In the absence of public catholic worship, the Welds were accustomed to having services celebrated by a personal chaplain in a chapel space within the castle. One of these came to them fleeing the French Revolution. He was a French ordained Jesuit priest, named Jean Grou, who as well as fulfilling his pastoral duties, was a prolific writer on spiritual matters. He stayed at Lulworth for almost a decade, until his death in 1803.

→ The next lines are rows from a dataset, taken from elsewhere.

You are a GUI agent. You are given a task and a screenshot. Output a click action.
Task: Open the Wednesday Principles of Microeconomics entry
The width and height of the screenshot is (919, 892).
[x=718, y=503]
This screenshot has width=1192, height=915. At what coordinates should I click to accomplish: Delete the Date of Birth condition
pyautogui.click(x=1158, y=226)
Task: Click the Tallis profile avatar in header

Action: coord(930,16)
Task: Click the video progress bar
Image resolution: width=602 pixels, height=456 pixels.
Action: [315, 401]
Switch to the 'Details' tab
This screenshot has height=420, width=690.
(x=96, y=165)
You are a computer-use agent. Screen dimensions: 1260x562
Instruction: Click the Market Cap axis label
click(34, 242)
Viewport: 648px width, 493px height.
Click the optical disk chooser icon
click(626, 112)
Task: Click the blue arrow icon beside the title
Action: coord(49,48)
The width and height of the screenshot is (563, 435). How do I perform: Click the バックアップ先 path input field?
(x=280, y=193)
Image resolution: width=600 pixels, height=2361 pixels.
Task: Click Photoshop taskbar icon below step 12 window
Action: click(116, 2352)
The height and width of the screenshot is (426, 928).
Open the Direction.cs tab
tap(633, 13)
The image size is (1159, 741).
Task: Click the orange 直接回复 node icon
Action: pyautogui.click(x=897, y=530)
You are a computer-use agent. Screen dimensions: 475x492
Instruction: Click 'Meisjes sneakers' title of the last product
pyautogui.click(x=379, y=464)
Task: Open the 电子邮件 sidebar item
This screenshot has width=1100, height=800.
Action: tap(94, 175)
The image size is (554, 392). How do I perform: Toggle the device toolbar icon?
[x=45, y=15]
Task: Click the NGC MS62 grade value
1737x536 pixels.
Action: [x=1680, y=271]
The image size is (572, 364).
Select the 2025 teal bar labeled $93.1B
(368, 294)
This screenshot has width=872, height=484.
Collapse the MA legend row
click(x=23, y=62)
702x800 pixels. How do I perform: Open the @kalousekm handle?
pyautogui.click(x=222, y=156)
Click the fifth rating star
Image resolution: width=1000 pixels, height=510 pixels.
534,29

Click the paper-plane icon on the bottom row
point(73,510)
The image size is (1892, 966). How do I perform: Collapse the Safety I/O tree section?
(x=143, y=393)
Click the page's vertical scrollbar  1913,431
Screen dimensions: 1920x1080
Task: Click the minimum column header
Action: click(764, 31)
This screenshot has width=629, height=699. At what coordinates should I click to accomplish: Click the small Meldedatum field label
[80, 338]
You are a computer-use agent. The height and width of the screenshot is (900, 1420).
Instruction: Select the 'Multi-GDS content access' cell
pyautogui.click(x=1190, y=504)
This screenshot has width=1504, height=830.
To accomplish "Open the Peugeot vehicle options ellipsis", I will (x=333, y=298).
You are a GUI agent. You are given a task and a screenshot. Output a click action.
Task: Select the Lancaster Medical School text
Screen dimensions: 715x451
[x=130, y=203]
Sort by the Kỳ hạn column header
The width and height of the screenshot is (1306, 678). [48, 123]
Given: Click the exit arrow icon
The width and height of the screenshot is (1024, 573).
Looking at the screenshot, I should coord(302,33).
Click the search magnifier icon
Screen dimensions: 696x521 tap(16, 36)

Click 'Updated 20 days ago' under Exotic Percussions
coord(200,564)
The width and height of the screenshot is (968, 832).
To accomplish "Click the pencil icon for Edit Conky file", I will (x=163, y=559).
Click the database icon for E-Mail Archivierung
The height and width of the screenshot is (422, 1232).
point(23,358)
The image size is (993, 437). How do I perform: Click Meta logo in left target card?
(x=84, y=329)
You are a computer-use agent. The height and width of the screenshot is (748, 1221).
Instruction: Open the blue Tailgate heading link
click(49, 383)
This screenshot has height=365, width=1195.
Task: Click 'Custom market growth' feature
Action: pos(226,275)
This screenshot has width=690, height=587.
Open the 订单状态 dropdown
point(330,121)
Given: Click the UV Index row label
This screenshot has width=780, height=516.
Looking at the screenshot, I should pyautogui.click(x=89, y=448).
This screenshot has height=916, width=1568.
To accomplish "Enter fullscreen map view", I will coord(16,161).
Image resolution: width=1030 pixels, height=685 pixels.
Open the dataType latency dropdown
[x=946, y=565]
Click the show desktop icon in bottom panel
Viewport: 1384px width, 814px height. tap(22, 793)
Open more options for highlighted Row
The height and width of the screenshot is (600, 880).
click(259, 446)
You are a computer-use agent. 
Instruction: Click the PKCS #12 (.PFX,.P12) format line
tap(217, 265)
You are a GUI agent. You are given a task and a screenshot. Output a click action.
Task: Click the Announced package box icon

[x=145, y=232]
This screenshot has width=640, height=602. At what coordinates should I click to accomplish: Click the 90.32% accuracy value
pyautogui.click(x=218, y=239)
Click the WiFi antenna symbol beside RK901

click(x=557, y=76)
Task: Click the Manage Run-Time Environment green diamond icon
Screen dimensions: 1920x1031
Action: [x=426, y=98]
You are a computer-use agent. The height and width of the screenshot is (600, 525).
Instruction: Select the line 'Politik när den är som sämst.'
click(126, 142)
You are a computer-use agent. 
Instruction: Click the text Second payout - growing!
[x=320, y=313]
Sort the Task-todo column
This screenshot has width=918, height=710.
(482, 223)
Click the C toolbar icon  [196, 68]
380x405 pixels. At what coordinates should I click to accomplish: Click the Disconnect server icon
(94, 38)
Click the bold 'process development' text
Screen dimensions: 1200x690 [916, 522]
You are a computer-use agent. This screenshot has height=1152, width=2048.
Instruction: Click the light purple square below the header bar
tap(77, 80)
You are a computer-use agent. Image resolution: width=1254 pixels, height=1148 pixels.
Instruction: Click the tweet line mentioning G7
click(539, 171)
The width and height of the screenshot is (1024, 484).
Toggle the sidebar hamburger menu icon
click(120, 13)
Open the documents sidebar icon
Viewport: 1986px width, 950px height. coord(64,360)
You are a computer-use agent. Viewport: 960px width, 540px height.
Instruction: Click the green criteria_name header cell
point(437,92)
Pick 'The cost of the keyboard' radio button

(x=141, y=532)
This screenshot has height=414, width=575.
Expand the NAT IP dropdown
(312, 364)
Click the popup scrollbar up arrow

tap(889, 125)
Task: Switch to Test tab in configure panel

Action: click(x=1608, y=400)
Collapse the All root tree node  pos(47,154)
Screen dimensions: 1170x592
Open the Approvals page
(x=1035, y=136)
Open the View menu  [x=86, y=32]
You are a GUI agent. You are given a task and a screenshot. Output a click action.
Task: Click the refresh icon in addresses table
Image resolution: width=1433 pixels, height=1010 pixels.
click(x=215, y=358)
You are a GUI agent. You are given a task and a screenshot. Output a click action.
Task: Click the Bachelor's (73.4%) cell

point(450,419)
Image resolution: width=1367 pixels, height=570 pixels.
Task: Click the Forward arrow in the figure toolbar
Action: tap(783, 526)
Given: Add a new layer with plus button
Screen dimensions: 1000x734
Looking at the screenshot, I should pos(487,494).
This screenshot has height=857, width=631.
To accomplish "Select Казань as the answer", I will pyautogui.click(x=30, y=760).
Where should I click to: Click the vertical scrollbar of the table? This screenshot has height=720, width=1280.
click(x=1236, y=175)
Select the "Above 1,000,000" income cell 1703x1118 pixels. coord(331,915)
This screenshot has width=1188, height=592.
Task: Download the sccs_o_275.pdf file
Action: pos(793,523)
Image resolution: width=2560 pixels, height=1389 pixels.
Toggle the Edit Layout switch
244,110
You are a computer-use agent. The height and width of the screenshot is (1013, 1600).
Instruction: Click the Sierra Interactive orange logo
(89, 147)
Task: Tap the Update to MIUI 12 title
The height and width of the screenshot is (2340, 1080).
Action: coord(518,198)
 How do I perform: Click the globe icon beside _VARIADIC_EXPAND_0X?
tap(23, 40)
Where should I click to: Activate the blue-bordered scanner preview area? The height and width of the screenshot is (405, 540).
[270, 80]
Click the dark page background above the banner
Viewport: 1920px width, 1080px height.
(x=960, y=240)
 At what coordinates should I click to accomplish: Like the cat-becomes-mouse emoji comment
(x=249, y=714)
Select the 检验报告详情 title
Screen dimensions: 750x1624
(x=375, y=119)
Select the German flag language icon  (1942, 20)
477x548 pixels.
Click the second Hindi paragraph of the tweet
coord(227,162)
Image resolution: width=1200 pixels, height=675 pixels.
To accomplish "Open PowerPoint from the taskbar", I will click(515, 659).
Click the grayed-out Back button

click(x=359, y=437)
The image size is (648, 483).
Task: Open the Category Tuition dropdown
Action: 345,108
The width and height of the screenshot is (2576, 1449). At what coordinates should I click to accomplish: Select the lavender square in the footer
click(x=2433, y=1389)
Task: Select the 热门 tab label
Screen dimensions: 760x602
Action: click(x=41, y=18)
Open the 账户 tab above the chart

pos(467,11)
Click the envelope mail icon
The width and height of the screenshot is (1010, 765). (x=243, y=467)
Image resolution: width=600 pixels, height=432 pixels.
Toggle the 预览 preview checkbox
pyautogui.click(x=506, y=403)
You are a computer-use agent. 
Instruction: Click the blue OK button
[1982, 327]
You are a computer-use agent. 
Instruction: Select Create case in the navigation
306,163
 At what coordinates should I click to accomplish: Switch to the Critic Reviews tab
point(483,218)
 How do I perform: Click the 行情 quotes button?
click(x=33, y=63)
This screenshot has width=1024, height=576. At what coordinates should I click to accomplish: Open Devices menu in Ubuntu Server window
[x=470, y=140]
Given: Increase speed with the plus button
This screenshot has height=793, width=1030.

Owing to his personal friendship with King George III, Thomas Weld was able in 1786 to build a Roman Catholic church dedicated to St. Mary to serve as the family chapel in the grounds of Lulworth Castle. Pevsner relates that he needed permission from the King which he obtained on condition it did not look like a church from outside. He asked John Tasker who was responsible for the interior refurbishment of the castle, to design it drawing inspiration from a classical Greek mausoleum, at a cost of £2,380. It was to be the first Roman Catholic chapel to be erected since the time of the Protestant Reformation. It was indeed to be his and his wife's final resting place. The building has been Grade I listed.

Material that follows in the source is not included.